*Exercise requirements:* In the entries, find all lines that hold the word "computer" and copy them.

*Supplied records:*
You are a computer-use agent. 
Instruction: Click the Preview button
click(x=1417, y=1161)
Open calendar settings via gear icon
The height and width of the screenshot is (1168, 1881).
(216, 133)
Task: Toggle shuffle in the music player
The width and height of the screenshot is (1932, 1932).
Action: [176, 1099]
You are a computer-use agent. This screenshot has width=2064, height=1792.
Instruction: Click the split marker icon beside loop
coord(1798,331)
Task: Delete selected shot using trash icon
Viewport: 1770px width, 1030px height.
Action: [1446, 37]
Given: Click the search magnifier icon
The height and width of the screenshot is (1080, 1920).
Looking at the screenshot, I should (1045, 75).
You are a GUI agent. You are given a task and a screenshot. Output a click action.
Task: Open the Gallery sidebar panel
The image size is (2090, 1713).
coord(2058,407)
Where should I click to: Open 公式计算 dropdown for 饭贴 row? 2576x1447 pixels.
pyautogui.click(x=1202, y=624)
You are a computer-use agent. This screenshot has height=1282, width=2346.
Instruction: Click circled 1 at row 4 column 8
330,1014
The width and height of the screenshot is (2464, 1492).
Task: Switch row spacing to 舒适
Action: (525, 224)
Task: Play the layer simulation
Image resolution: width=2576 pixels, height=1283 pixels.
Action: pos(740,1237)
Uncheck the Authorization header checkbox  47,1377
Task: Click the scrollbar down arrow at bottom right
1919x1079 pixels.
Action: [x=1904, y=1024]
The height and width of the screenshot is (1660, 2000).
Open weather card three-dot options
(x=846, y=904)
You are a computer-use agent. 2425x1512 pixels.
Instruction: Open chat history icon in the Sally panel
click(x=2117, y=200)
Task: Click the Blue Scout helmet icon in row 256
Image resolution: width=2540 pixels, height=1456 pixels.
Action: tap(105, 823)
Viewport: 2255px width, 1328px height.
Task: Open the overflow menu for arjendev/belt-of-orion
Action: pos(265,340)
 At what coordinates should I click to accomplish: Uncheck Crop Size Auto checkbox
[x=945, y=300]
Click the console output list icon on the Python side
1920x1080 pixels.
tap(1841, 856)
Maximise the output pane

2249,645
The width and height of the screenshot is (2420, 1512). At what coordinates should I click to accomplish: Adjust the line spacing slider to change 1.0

*Exercise solution:*
You are a computer-use agent. 
You are a computer-use agent. This screenshot has width=2064, height=1792.
You are a computer-use agent. This screenshot has height=1282, width=2346.
You are a computer-use agent. 2425x1512 pixels.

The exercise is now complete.